What would, to Cathy Davidson (and to me, today) seem like the much more exciting option was by far the more worrying. I was more comfortable with the traditional classroom where you were evaluated on your own individual work through homework and on exams. I wasn’t alone either. IMP was widely considered by my peers as the program for those students who weren’t “smart enough” to succeed in the traditional path.

I can’t say, however, that I regret the decision I made, even if I recognize the problems with my (my peers’, my schools’, etc.) previous thinking. It wasn’t only that I was scared to break out of the traditional mode. It was more that it seemed like that class would work against me. Because Math was not the most interesting subject for me, I wanted the skills for one primary reason: testing. Not only for the more familiar testing that came with the average math classroom, but also for the Massachusetts Comprehensive Assessment System (MCAS). And not just MCAS, but the SAT’s. And, finally, the AP exam and college placement tests. Passing the MCAS was a graduation requirement, and scoring within the top 25% of your high school class led to free in-state tuition at state universities. Passing a certain threshold for the SATs was necessary for many universities, and the AP was crucial for the more prestigious colleges. Doing well on placement exams (along with AP credit) meant I wouldn’t have to take as many math courses at the college level.

All of these tests were built around a traditional understanding of mathematics. So, what would be the point of IMP? I didn’t see one at fourteen, and the tests certainly did not (do not) support the type of interactive, immersive learning IMP promised. As Davidson argues in Now You See It, although the job market today requires “attention to surprise, anomaly, difference, and disruption” (77), the educational system relies on standardized testing geared toward college preparation (75).

What I want to draw attention to in addition to this, however, is something beyond Davidson’s point about tests failing to consider new ways of learning among children, but how students are blamed for perceived failure. I’d like to take a look at this clip from Boy Meets World

Boy Meets World “Quiz Show” Clip (Full clip posted by KillerRhino)

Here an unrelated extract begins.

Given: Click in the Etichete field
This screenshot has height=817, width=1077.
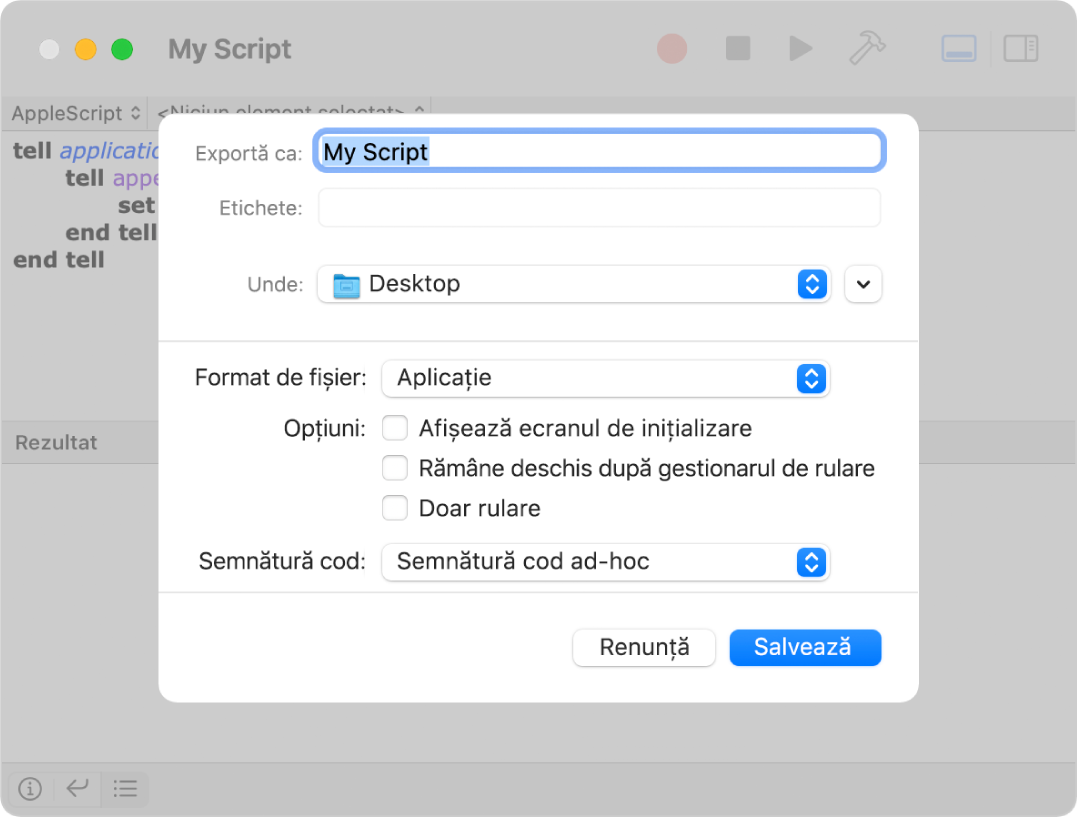Looking at the screenshot, I should click(598, 207).

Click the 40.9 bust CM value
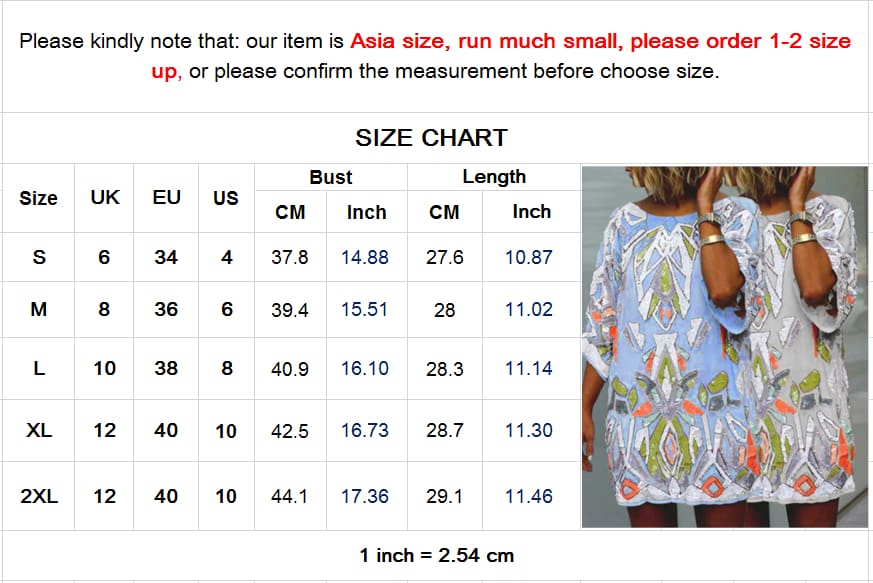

This episode of Boy Meets World, “Quiz Show,” aired in 1997, still eight years before I would begin high school  (Episode Information). In the episode, Cory, Topanga, and Shawn participate in a knowledge game show that moves from testing traditionally academic knowledge to pop culture trivia.  On the one hand, I can understand Mr. Feeny’s frustration as the quiz show begins as this:

Quiz Show 1

And becomes this:

Quiz Show 2


Yet, I am more interested in how the instructor blames the students for pursuing the wrong knowledge and using technology for the wrong reasons. At the same time the students are accused of wasting their time playing Mario (a game, which I’m sure Davidson would point out, encourages collaboration in many versions), the classroom is empty of any technology. The games that they play would lead to Davidson’s call for surprise (as did the transformed game show they participated in). Feeny’s classroom, however, doesn’t suggest any technological advancement, and as far as I can recall, computers weren’t featured on the show until the characters are in college. There may have been a website published every six seconds, but at no point is there a class project encouraging students to use those resources.

Mr. Feeny goes on to say to the class, “Shame on you. You deserve what you get.” I remember seeing a rerun of this episode a few months ago, prior to reading Davidson’s work, and my initial feeling was one of guilt, being a part of the generation fairly ruthlessly criticized.

The educational system blames students for its own failings – just as the standardized tests poorly designed to evaluate student learning point blame toward students instead of reflecting their own inadequacies. It’s not surprising that Feeny’s lecture opens by lamenting students’ supposedly declining verbal and mathematical skills. More than 15 years later, the situation is remarkably similar. My sister (who is 10) has to take many more standardized tests than I did. And IMP has been discontinued at my high school.